Oh, yeah, I forgot about Chicago. The Blue line is reasonably convenient to most of the O'Hare terminals, but not all of the downtown stations are fully accessible (hi, Clinton!), so it's a bit of a pain schlepping luggage up the stairs. The L's connectivity to Amtrak is a bit sketchy, requiring an outside walk, but at least the Quincy stop now has an elevator. Accessing downtown buses requires going outside and crossing a busy street, but at least there are a lot of options.


----------



## Michigan Mom (Aug 11, 2021)

Interesting Cirdan. I've not been to Houston, only DFW. It's been some years too. At that time, you had to take 2 buses (free) to connect to the rail station that took you all the way downtown Dallas. In the other direction, all the way to downtown Ft. Worth. As you mentioned, it was kind of hidden - you had to be looking for it, ask people, etc. We stayed at airport hotels when in the area, and shuttled to the airport and then navigated to the train. It was time consuming but young children find it to be an adventure, and so did I 



cirdan said:


> So true. I have used the METRO bus from Houston George Bush Intercontinental several times and it is quite amazing how well hidden this bus service is. If it's mentioned anywhere on the official airport website at all it must be very well hidden, and as AFAIK its not signposted either. This is in contrast to the various car rentals, taxis and even hotel shuttles which are all far easier to find. Fortunately the METRO website is slightly more helpful.
> 
> So it's very much a service provided for those who already know. Despite which it is a very decent service that is very good value for money (I think $1.25 - when I first heard this I thought the operator misspoke as I would have thought such an express service should be worth at least $6 or so). It runs on the freeway for much of the trip and is thus pretty fast. It serves multiple downtown stops so it's basically within walking distance of any downtown hotel or attraction, as well as connecting with the METRO rail service in one if not several locations.
> 
> Interestingly it only stops at one of the several terminals at the airport, despite driving straight past several of the other terminals. So it almost seems as if its designed to be difficult to use. You thus need to walk or catch the gadgetbahn if you arrive at any other terminal.


----------



## Bob Dylan (Aug 11, 2021)

Michigan Mom said:


> Interesting Cirdan. I've not been to Houston, only DFW. It's been some years too. At that time, you had to take 2 buses (free) to connect to the rail station that took you all the way downtown Dallas. In the other direction, all the way to downtown Ft. Worth. As you mentioned, it was kind of hidden - you had to be looking for it, ask people, etc. We stayed at airport hotels when in the area, and shuttled to the airport and then navigated to the train. It was time consuming but young children find it to be an adventure, and so did I


Dallas/Ft Worth has come a long way Baby!
One of the better Regional Rail Systems ( DART/TRE/TEX RAIL)now and growing constantly!


----------



## cirdan (Aug 11, 2021)

Bob Dylan said:


> Dallas/Ft Worth has come a long way Baby!
> One of the better Regional Rail Systems ( DART/TRE/TEX RAIL)now and growing constantly!

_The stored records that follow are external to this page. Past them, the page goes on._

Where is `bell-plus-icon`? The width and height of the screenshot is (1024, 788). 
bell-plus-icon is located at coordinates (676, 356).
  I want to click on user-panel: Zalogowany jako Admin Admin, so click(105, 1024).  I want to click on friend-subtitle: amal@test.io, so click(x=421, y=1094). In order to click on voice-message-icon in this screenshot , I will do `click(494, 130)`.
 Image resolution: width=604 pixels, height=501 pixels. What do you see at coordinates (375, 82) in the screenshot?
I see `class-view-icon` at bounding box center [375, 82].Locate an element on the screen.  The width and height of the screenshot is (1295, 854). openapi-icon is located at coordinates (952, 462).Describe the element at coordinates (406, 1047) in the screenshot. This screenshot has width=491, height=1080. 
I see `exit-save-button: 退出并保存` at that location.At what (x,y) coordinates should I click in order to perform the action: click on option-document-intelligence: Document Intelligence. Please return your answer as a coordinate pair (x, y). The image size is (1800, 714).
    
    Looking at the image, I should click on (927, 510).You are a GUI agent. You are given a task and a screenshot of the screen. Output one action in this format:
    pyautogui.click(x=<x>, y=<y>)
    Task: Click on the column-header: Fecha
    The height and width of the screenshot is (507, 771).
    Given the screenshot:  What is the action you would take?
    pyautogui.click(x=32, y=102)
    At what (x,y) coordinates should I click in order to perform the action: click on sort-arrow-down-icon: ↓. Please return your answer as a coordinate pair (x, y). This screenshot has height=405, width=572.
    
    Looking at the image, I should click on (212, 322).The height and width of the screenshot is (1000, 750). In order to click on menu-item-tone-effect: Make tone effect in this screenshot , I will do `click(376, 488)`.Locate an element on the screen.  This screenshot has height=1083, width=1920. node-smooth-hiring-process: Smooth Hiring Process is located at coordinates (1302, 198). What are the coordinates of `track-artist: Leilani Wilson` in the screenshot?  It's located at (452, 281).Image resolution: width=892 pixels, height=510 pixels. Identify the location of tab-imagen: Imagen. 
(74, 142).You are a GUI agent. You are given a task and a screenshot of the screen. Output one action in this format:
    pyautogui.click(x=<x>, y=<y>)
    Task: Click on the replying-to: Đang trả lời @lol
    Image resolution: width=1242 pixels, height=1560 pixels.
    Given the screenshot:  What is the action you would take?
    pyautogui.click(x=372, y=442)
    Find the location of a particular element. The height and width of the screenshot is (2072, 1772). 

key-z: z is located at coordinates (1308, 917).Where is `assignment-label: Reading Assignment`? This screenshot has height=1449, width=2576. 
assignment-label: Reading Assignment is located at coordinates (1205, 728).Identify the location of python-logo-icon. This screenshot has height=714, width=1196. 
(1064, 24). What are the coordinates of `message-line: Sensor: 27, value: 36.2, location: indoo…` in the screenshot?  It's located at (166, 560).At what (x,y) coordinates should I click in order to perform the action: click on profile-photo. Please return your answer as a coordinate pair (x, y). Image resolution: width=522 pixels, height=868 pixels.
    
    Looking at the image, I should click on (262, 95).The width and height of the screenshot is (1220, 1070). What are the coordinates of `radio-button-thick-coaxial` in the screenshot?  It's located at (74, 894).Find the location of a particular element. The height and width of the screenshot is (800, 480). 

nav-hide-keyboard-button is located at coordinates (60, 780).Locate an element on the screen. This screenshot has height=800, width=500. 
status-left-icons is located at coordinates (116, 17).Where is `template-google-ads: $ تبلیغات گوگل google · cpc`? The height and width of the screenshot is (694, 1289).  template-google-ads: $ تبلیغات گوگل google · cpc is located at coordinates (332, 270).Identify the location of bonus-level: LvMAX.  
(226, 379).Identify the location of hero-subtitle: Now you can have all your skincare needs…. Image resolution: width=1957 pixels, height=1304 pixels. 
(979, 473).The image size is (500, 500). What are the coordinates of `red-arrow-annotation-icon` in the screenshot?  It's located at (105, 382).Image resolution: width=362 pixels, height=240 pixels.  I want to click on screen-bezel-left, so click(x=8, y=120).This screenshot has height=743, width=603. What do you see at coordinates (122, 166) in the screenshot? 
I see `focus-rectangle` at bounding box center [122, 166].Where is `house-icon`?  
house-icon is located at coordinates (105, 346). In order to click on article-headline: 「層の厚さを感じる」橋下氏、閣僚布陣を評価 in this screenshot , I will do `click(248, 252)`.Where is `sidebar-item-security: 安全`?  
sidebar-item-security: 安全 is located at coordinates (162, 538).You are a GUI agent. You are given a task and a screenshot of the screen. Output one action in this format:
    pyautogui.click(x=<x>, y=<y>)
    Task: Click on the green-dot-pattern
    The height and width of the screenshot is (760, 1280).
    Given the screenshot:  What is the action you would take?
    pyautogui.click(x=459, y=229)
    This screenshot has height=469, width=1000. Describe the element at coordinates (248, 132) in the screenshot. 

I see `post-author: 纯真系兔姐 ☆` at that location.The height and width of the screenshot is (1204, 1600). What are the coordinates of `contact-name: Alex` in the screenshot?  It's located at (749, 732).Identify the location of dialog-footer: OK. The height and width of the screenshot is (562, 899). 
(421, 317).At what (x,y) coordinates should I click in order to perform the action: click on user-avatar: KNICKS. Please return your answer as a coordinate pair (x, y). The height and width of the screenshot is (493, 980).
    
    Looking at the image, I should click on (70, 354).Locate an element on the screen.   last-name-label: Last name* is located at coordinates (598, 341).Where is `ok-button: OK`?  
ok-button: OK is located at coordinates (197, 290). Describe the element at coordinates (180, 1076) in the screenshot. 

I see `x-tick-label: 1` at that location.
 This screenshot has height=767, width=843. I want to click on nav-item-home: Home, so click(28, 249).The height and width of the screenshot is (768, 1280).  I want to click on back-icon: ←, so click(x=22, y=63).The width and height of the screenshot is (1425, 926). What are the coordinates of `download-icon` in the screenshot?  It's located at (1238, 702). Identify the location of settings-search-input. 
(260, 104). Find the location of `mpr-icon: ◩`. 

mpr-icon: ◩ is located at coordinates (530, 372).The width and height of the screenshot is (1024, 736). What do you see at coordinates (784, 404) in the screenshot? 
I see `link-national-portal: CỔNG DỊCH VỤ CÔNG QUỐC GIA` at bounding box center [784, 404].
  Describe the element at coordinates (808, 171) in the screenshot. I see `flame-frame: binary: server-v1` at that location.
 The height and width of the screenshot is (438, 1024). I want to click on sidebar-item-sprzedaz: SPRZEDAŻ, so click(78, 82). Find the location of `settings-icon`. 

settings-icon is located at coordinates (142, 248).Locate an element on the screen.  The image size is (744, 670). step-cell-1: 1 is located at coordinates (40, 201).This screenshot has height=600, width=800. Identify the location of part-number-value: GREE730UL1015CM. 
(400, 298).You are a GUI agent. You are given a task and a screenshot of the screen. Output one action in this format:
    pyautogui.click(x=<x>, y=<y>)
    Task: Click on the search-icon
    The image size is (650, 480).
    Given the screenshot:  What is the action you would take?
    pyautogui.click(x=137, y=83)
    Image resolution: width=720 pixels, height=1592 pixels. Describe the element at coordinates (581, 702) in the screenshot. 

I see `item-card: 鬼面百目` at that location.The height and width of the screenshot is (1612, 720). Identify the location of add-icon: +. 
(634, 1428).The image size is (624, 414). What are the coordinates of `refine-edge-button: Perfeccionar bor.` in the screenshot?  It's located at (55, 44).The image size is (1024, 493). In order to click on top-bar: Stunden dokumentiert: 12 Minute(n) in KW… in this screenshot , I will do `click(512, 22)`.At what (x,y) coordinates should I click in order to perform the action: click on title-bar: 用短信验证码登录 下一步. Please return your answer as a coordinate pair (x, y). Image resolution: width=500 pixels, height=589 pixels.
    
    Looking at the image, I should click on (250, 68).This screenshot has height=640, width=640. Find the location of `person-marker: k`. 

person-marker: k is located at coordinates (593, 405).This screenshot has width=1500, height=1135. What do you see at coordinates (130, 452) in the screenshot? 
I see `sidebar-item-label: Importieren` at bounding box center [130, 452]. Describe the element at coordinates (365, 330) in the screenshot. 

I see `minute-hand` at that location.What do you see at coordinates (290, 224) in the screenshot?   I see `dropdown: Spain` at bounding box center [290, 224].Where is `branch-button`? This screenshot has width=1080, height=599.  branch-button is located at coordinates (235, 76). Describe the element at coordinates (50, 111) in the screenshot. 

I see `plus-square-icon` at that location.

I've travelled to DFW by DART. The DART line that goes there meanders quite a bit and there are somewhat more go-slow curves than I would have expected on an all new route, and it cannot compete with driving time-wise. But it's still good that it exists.

Of course now there is also the Trinity Metro going to Fort Worth and soon there will also be the DART Silver Line providing a direct link to the Plano and Richardson area by-passing downtown Dallas.

So passengers arriving at DFW will be spoiled for choice.

Does the TRE connecting bus still run? I wonder whether that option is still viable now that there are such nice alternatives.


----------



## Bob Dylan (Aug 11, 2021)

cirdan said:


> I've travelled to DFW by DART. The DART line that goes there meanders quite a bit and there are somewhat more go-slow curves than I would have expected on an all new route, and it cannot compete with driving time-wise. But it's still good that it exists.
> 
> Of course now there is also the Trinity Metro going to Fort Worth and soon there will also be the DART Silver Line providing a direct link to the Plano and Richardson area by-passing downtown Dallas.
> 
> ...


Honestly I can't answer your question since I used TexRail and DART to get to/from DFW when I was there in May.


----------



## Seaboard92 (Aug 11, 2021)

I think most airports in North America are really not designed around public transit. I know that my home base has a Bus System but I couldn't tell you where it goes. It is nicely marked because I pass the large painted sign for it, but there is no real route information for it. I also have no idea how frequent it runs as I've only seen the bus once when waiting on the employee bus in the next bay. 

I know Atlanta's MARTA connection is only on one side of the airport. I'm not sure how you get to the S Terminal from the train. 

LGA has no rail connection at all. JFK is cumbersome.


----------



## me_little_me (Aug 11, 2021)

Seaboard92 said:


> I know Atlanta's MARTA connection is only on one side of the airport. I'm not sure how you get to the S Terminal from the train.


S Terminal? Never heard of that. Are you referring to the International F Terminal? Connections between all terminals are via the underground shuttle train which leaves from the inside of security and stops at all terminals except T which is actually at the start of the shuttle.

The MARTA connection is at the opposite end of the baggage claim area from security. So from MARTA, you walk through either North or South baggage claim to security then take shuttle to any terminal or walk to Terminal T which is upstairs from shuttle start. Upon arrival, take shuttle from any terminal to baggage claim and continue walking to station entrance.

Note that Atlanta's MARTA is one of the few transit systems that also has a baggage area in, I believe, every other car.


----------



## Seaboard92 (Aug 12, 2021)

me_little_me said:


> S Terminal? Never heard of that. Are you referring to the International F Terminal? Connections between all terminals are via the underground shuttle train which leaves from the inside of security and stops at all terminals except T which is actually at the start of the shuttle.
> 
> The MARTA connection is at the opposite end of the baggage claim area from security. So from MARTA, you walk through either North or South baggage claim to security then take shuttle to any terminal or walk to Terminal T which is upstairs from shuttle start. Upon arrival, take shuttle from any terminal to baggage claim and continue walking to station entrance.
> 
> Note that Atlanta's MARTA is one of the few transit systems that also has a baggage area in, I believe, every other car.



I'm probably wrong. I've never been on the international side of Atlanta. I was under the impression there was a second terminal on the other side of the field.


----------